Belgrade began as a fortress on a cliff overlooking the confluence of the Danube and the Sava Rivers. The rivers were broader and the ridges higher than the corresponding features in other sites on The Lower Danube that we had seen. In order that we might appreciate Belgrade's felicitous geography, we were taken to Kalemegdan. Kalemegdan is the Turkish fortress on the coveted hill, over a hundred meters above the water.
The entrance to Kalemegdan
The Celts had been forced to cede the hill fort to the Romans. The Huns and the Avars fought for it. It had passed through Byzantine and Hungarian hands until it was conquered by the Ottomans. The Turks kept it for over two centuries, despite periodic Slavic insurrections.
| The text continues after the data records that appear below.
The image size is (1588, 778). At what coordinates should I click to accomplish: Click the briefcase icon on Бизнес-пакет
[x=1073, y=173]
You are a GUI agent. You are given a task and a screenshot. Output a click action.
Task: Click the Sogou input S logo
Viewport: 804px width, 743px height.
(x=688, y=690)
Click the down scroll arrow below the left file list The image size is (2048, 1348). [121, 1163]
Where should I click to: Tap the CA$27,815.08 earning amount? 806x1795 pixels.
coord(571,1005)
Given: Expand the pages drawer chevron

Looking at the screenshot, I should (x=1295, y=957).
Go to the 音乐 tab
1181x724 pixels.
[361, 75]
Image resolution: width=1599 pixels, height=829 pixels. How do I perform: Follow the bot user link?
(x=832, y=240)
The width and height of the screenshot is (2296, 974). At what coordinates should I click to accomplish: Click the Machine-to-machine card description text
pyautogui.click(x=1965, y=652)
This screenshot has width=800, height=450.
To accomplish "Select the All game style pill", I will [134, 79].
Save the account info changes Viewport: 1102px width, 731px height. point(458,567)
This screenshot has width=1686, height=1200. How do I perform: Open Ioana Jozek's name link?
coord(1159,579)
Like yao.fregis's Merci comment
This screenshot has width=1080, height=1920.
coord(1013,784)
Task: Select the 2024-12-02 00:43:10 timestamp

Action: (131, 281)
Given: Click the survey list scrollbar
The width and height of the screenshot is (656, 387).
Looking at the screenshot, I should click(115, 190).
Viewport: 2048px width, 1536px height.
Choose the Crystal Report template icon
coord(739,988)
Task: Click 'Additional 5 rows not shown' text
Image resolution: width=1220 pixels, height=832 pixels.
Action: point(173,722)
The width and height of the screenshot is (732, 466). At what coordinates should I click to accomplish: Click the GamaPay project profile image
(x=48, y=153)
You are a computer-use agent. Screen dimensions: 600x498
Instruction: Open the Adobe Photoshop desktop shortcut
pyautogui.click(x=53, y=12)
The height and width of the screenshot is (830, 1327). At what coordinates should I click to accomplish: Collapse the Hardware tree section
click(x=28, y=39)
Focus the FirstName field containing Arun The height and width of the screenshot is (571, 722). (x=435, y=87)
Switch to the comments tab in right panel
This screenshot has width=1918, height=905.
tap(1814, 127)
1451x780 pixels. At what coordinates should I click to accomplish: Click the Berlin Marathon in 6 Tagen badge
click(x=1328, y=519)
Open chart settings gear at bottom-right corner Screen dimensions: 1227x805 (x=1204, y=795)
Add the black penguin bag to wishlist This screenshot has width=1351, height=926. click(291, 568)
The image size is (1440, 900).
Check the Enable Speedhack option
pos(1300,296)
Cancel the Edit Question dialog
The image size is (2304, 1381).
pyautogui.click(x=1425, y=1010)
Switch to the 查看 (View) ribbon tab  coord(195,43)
Roman ruins in Kalemegdan Park
The citadel is in extensive, terraced Kalemegdan Park, Belgrade's premier monument and recreation area. We had a superb view of the city from the wide stone ramparts. Its spires, office towers and riparian beaches shone in the morning light, meriting the Serbian name of Beograd, or White City. Where the rivers met was a verdant island, named Great War Island. As Belgrade has been the site of more than a hundred battles, one would be hard pressed to identify the island's eponymous conflict from the historical record. Now Great War Island is a Nature preserve. Draw hope for the future from that if you can.